Lesbos. Os refugiados aguardam impotentes a tragédia que se anuncia

Não há registo de casos no campo de refugiados em Lesbos, na Grécia, mas a dez quilómetros já morreu uma pessoa.

Filas para comer; filas para tomar banho. Tendas e contentores de metal com seis, oito ou dez pessoas. Casas de banho partilhadas por mais de cem. Numa fase em que se exige distanciamento social, o retrato do campo de refugiados de Moria, na ilha grega de Lesbos, faz antever uma nova tragédia humanitária. Construído para albergar três mil refugiados, as mais recentes estimativas das organizações não-governamentais no terreno apontam que vivam ali mais de 19 mil, a maioria mulheres e crianças. Com o veloz alastrar da covid-19, estima-se que seja uma questão de tempo até que a pandemia irrompa pelo campo de refugiados. “Trata-se de uma bomba sanitária”, disse o Governo grego. 

Para melhor compreender o potencial de contágio (e catástrofe), o campo de refugiados de Moria tem uma densidade populacional de 203.000 habitantes por quilómetro quadrado (km2), enquanto a densidade no navio de cruzeiro Diamond Princess, com 3700 pessoas a bordo, atracado durante um mês no Japão, era de “apenas” 24.400 pessoas por km2 – uma proporção inferior em mais de oito vezes, que não evitou a contaminação de 712 passageiros e tripulantes e a morte de 11, depois de uma propagação relâmpago, calculada até quatro vezes superior a Wuhan, epicentro da doença. 

O medo aumentou, entretanto, com a primeira morte de uma mulher infetada pelo novo coronavírus em Lesbos. A vítima, de 76 anos, morreu no hospital de Mytilène (situado a apenas dez quilómetros de Moria). Na ilha há, neste momento, oito pessoas isoladas infetadas com a covid-19, embora as autoridades locais garantam que nenhum refugiado foi ainda infetado. A pandemia alastra, entretanto, no país, nomeadamente na Grécia continental e na região de Atenas. O último balanço oficial dá conta de 1415 infetados e 52 duas mortes por covid-19 no país.

Síria também preocupa. Os dados oficiais das autoridades de saúde sírias anunciam ao mundo a existência de 16 casos de covid-19 no país.

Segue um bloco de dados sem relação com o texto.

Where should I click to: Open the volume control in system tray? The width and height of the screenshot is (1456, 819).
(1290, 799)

Duas mortes e nenhuma recuperação. Mas num país mergulhado há nove anos na guerra, onde apenas metade dos hospitais está em funcionamento, e os meios de diagnóstico e tratamento são, em algumas zonas, praticamente inexistentes, não há quaisquer certezas. E a comunidade internacional olha para os números com dúvida e, sobretudo, preocupação.

O Observatório Sírio para os Direitos Humanos, com sede em Londres, anunciou a 10 de março o registo de casos nas províncias de Tartus, Damasco, Homs e Latakia, mas alega que o Governo de Bashar al-Assad terá dado ordens para proibir a divulgação destes dados. E até a relação próxima entre os Governos sírio e do Irão, um aliado militar de Bashar al-Assad, e um dos países mais afetados pela pandemia – com mais de 50 mil infetados e 3160 mortes confirmadas -, tem servido para aumentar a incógnita.

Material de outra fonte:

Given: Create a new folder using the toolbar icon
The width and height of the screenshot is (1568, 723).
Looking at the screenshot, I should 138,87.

As Nações Unidas já reiteraram a sua “profunda preocupação” com o potencial impacto da pandemia do novo coronavírus no país, principalmente no noroeste do país, região de Idlib, onde se situam cerca de 200 campos de refugiados, ao longo da fronteira com a Turquia, habitados por 900 mil deslocados pela guerra civil. O campo de refugiados de Al Hol, com uma densidade populacional de 37 570 habitantes por km2 motiva preocupações, mas o potencial de contágio não se fica por aqui. 

Geir Pedersen, enviado especial das Nações Unidas à Síria, já veio apelar “a um cessar-fogo completo, imediato e em todo o território”, numa tentativa de evitar uma propagação da covid-19 em massa, que, segundo a organização, pode vir a afetar milhões em toda a Síria, em particular as populações mais vulneráveis, num país cujas últimas estimativas apontam para cerca de seis milhões de deslocados.